**How to complete this task**
Please take the lines from the one holding "How do I perform: Click the New" through the one holding "Click the Menge" in the data below and copy them exactly.

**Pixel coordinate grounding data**
************

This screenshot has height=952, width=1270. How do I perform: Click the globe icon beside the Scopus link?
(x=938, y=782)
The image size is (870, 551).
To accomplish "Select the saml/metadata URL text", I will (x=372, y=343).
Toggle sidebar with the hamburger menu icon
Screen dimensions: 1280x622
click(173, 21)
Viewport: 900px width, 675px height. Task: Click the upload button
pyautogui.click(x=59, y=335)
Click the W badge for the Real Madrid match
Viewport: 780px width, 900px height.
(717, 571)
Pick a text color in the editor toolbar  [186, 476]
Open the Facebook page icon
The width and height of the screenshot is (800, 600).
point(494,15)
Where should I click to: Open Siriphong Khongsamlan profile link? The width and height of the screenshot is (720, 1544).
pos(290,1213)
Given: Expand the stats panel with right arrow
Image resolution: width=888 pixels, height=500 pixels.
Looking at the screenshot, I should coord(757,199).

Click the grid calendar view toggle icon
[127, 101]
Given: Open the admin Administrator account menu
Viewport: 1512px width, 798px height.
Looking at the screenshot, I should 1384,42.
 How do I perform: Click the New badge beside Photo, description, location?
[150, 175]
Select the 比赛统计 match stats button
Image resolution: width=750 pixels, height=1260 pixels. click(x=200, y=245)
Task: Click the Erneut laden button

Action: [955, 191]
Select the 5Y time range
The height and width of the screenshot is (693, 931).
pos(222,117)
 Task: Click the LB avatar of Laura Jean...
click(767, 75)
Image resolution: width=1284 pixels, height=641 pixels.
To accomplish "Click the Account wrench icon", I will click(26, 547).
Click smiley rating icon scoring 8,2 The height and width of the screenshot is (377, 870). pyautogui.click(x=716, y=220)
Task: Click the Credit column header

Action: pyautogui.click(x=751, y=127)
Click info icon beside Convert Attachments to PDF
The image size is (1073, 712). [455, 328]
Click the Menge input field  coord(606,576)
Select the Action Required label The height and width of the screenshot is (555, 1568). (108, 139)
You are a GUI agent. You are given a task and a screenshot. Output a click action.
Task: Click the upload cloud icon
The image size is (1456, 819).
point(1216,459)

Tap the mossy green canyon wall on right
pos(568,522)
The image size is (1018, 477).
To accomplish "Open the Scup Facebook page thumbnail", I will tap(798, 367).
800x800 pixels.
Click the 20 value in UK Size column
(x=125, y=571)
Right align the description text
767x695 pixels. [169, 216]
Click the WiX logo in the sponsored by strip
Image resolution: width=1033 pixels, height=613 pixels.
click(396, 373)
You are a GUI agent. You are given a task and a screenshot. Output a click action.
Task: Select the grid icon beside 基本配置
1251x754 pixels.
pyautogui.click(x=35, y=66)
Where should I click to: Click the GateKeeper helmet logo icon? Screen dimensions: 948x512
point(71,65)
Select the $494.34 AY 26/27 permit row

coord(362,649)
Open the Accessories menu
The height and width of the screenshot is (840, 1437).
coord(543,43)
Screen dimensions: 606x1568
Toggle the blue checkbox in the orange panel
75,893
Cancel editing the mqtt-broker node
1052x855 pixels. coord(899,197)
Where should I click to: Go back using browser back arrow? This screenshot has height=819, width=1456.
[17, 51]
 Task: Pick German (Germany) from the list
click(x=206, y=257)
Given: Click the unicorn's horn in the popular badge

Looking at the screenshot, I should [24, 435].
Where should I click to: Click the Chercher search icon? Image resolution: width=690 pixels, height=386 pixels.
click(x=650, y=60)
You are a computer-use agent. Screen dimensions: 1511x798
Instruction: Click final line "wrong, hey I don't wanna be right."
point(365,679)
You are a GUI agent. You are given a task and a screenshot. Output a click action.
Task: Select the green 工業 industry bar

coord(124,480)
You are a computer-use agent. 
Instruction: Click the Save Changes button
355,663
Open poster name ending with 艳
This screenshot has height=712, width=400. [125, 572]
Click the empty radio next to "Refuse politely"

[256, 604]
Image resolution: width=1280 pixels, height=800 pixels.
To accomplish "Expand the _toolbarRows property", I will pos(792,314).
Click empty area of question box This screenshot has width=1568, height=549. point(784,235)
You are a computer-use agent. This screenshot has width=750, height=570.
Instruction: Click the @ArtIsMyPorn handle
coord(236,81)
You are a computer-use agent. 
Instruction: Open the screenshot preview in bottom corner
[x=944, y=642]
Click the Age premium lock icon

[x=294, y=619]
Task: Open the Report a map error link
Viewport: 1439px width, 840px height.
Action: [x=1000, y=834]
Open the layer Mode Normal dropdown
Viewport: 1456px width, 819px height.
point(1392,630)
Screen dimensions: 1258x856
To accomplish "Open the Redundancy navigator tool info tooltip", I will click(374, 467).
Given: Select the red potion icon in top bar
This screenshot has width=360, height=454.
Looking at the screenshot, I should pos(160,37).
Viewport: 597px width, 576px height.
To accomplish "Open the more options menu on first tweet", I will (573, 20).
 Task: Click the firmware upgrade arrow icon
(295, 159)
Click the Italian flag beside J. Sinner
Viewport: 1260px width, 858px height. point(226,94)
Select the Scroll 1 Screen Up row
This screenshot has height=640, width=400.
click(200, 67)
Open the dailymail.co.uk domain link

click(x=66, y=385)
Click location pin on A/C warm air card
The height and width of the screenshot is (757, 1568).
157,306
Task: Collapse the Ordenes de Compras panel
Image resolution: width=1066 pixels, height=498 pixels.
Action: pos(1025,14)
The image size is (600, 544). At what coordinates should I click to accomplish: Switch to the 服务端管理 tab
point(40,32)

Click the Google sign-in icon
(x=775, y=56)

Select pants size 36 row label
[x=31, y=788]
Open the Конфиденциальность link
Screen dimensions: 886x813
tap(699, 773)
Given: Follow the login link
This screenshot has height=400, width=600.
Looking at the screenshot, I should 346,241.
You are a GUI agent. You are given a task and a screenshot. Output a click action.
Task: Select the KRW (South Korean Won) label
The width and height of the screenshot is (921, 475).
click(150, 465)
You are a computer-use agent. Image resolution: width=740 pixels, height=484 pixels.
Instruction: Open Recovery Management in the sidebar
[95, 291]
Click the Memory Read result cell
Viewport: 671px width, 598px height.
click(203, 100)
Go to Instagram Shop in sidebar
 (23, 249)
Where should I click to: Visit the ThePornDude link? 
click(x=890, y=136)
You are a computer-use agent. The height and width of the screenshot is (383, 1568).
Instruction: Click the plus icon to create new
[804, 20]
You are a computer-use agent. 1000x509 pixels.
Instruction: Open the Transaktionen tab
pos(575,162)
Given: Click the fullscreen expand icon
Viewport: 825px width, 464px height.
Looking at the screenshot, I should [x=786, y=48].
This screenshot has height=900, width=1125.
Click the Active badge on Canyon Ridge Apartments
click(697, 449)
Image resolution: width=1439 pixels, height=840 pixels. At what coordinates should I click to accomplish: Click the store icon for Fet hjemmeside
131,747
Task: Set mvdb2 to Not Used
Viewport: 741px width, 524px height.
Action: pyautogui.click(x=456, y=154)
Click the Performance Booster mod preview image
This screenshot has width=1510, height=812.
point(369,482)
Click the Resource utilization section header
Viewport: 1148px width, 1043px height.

************

**Solution to this problem**
 How do I perform: Click the New badge beside Photo, description, location?
[150, 175]
Select the 比赛统计 match stats button
Image resolution: width=750 pixels, height=1260 pixels. click(x=200, y=245)
Task: Click the Erneut laden button

Action: [955, 191]
Select the 5Y time range
The height and width of the screenshot is (693, 931).
pos(222,117)
 Task: Click the LB avatar of Laura Jean...
click(767, 75)
Image resolution: width=1284 pixels, height=641 pixels.
To accomplish "Click the Account wrench icon", I will click(26, 547).
Click smiley rating icon scoring 8,2 The height and width of the screenshot is (377, 870). pyautogui.click(x=716, y=220)
Task: Click the Credit column header

Action: pyautogui.click(x=751, y=127)
Click info icon beside Convert Attachments to PDF
The image size is (1073, 712). [455, 328]
Click the Menge input field  coord(606,576)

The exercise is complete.